Dalam sambutan resminya, Camat Pulosari Arif Senoaji mula-mula menyampaikan salam takzim serta amanah langsung dari Bapak Bupati Pemalang kepada segenap warga Desa Penakir. Pihaknya mengapresiasi kerukunan warga yang tetap kokoh melestarikan adat leluhur di tengah tantangan yang dihadapi daerah.
Lebih lanjut, mantan lulusan STPDN ini mengupas secara mendalam makna di balik pemilihan lakon pewayangan malam itu. Ia menegaskan bahwa esensi dari “Gatotkaca Jumeneng Nata” bukan sekadar proses pengukuhan seorang raja, melainkan simbol ketangguhan, tanggung jawab besar, dan kesiapan untuk menghadapi ujian.

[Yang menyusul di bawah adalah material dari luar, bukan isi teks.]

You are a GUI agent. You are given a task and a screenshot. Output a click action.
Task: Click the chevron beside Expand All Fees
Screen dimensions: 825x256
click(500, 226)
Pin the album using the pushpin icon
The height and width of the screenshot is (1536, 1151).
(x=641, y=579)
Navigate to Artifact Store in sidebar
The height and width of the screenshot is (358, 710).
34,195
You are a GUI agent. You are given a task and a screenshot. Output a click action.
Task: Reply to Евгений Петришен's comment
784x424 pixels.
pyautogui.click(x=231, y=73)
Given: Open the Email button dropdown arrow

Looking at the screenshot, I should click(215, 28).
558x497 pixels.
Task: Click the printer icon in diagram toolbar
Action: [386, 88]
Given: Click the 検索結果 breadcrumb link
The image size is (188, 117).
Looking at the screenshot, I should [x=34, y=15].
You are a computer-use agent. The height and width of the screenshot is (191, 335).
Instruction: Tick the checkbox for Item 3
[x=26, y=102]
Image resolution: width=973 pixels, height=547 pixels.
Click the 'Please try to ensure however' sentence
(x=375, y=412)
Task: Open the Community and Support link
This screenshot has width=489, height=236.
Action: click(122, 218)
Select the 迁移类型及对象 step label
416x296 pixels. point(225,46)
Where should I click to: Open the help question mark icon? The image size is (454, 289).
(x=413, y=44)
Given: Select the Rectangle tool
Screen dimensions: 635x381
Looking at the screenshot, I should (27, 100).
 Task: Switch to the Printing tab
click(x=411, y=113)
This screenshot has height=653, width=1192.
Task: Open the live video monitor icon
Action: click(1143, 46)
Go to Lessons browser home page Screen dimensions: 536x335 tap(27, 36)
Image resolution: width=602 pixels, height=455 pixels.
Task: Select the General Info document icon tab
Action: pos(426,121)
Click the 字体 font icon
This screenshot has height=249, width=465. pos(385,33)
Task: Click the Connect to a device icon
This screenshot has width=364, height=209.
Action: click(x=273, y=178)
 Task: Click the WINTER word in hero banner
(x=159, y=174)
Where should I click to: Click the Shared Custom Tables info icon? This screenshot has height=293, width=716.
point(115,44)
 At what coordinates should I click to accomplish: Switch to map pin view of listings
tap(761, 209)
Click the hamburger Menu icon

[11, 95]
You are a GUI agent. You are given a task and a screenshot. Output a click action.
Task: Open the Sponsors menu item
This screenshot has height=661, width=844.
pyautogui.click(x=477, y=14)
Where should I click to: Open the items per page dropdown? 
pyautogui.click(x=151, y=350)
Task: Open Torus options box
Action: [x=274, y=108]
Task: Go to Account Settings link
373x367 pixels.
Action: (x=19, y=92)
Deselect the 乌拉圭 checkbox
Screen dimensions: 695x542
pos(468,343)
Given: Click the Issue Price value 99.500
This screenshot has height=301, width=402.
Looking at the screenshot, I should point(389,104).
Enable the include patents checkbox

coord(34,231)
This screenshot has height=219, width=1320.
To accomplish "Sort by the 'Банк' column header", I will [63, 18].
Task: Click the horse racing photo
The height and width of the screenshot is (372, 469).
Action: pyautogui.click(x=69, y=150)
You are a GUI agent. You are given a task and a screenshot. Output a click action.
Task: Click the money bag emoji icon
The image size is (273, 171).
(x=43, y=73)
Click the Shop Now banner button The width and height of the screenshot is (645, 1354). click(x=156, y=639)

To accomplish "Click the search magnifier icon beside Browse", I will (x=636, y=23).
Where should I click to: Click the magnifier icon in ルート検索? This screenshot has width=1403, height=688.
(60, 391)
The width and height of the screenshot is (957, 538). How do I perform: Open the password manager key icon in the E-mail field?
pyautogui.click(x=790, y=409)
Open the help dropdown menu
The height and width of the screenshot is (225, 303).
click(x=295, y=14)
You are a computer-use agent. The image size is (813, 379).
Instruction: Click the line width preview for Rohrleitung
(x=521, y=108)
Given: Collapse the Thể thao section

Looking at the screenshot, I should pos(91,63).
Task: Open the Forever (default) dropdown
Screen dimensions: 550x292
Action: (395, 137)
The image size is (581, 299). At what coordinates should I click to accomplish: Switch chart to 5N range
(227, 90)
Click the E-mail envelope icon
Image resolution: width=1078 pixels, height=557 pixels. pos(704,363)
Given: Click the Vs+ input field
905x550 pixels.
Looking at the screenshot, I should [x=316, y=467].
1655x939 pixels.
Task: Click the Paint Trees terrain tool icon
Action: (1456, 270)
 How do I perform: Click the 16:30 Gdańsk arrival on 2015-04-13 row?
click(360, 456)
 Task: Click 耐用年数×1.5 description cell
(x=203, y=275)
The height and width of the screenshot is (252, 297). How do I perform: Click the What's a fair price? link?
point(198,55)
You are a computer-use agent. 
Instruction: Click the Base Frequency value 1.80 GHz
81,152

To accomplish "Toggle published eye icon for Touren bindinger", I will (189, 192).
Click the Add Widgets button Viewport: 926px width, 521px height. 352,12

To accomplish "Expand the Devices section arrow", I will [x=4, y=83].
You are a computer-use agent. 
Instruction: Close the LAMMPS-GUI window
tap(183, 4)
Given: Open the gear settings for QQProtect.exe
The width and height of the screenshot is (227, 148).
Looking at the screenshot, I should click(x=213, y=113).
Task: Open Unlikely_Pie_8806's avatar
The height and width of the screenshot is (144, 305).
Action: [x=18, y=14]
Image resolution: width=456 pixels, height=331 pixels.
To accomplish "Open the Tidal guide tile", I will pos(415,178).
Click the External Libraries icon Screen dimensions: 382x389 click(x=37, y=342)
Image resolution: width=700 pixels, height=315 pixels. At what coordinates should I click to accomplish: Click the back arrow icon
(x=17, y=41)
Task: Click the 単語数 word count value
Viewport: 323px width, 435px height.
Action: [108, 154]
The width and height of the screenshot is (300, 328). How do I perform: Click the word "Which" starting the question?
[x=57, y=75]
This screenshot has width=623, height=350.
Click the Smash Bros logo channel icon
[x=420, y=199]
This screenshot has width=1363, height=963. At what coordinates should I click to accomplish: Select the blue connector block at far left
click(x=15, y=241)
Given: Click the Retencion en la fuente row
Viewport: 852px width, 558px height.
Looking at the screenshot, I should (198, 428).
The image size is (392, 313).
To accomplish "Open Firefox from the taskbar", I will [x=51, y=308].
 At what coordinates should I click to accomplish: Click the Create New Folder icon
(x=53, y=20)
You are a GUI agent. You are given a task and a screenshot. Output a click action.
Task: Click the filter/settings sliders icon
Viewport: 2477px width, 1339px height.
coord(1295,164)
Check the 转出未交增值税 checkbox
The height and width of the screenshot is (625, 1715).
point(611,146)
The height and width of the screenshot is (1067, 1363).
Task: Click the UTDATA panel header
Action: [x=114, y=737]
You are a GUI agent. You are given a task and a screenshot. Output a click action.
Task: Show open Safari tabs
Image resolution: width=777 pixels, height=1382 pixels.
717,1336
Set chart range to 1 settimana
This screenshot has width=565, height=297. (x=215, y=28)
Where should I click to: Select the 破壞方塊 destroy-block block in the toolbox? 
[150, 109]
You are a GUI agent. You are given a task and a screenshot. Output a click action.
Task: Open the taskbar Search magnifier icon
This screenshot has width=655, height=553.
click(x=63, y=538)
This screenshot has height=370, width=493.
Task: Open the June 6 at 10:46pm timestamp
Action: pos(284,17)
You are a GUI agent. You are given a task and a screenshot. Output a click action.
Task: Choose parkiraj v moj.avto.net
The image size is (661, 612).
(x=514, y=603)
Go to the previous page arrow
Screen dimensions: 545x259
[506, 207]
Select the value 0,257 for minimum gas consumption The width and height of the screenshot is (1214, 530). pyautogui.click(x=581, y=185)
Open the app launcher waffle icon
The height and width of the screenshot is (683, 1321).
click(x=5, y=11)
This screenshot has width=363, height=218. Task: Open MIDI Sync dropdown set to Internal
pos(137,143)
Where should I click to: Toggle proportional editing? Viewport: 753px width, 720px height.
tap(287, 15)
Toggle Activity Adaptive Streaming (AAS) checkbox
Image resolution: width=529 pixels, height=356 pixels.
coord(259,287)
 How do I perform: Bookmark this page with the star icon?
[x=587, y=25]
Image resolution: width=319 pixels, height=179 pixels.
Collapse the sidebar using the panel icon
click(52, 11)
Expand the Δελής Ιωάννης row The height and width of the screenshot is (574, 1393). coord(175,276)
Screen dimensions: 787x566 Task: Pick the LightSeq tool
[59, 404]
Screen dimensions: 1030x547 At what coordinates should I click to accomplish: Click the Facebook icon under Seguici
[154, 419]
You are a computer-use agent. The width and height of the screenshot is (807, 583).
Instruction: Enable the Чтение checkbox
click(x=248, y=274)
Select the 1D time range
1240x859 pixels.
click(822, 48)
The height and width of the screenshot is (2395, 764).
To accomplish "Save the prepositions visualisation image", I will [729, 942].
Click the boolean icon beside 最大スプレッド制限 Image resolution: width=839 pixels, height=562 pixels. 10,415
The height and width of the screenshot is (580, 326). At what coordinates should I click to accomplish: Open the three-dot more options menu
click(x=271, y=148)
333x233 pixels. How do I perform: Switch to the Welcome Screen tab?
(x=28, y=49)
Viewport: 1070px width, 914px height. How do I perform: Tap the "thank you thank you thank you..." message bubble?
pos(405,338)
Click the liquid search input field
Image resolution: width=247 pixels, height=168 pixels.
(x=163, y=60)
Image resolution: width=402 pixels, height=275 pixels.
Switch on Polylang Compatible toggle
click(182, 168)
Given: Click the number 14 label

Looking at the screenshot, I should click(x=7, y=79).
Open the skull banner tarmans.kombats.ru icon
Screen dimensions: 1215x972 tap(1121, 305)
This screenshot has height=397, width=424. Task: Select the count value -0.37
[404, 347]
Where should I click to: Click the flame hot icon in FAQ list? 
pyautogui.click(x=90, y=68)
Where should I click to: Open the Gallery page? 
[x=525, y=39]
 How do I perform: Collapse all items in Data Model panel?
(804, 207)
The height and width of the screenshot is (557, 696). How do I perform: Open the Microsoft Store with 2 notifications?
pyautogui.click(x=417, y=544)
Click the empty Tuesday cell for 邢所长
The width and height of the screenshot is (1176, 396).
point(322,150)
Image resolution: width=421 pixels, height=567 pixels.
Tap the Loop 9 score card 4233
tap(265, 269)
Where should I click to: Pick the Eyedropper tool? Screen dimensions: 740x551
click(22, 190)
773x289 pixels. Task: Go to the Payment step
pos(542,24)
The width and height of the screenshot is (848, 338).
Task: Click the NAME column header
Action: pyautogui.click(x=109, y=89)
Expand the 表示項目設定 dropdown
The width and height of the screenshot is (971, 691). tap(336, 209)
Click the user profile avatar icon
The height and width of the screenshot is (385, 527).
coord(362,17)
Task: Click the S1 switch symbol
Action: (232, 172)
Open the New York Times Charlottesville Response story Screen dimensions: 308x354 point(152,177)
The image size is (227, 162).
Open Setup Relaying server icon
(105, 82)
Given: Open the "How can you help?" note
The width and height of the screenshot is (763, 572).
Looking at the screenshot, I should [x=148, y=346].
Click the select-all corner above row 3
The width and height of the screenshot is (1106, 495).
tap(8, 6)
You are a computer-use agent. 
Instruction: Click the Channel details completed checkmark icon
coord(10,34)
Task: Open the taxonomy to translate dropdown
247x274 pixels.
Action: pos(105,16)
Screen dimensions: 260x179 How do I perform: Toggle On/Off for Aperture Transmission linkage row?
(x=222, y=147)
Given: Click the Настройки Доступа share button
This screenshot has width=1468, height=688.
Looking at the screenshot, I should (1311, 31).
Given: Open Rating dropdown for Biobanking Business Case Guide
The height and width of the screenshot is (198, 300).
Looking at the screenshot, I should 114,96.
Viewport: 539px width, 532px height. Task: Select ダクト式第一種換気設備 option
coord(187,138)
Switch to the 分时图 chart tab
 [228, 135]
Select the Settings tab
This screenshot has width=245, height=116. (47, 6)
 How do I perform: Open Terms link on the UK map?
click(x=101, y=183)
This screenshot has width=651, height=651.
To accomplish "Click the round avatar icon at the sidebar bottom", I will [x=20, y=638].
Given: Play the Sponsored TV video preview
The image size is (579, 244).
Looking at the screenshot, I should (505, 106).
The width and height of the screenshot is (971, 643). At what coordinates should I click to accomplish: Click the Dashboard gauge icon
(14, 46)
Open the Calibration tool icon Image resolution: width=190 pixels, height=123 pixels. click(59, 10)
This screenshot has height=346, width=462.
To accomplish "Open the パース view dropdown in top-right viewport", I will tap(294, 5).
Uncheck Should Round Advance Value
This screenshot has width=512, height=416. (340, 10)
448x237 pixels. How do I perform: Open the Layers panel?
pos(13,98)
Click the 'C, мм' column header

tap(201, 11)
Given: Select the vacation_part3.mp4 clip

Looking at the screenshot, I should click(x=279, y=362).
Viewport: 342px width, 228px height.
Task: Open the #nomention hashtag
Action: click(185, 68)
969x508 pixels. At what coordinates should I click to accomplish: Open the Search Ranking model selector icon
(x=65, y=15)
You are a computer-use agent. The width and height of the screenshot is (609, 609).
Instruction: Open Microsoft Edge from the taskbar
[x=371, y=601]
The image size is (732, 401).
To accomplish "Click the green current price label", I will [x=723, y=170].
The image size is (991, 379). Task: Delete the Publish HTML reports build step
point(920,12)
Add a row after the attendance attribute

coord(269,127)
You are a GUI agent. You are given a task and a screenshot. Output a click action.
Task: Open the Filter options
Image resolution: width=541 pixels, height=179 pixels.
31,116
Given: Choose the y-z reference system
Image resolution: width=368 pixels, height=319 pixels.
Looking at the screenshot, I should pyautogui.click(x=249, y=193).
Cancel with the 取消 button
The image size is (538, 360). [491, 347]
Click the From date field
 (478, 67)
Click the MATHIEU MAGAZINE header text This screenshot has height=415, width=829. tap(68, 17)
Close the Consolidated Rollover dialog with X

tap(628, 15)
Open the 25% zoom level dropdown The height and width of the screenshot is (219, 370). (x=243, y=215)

“Lakon Gatotkaca Jumeneng Nata ini harus menjadi pemantik semangat dan momentum kebangkitan bagi seluruh warga Dusun Wanasari. Kita tahu wilayah ini sempat diuji oleh bencana, namun seperti halnya ksatria Gatotkaca, masyarakat Wanasari pasca-bencana harus mampu bangkit kembali secara kokoh, mandiri, dan lebih kuat,” ujar Arif Senoaji di hadapan para tokoh dan warga desa.
Camat juga berharap agar persatuan dan semangat gotong royong warga terus dipelihara demi mempercepat pemulihan ekonomi dan sosial di lingkungan setempat. Melalui ritual ruwat bumi dan doa bersama ini, diharapkan segala potensi kemakmuran dusun dapat segera terwujud.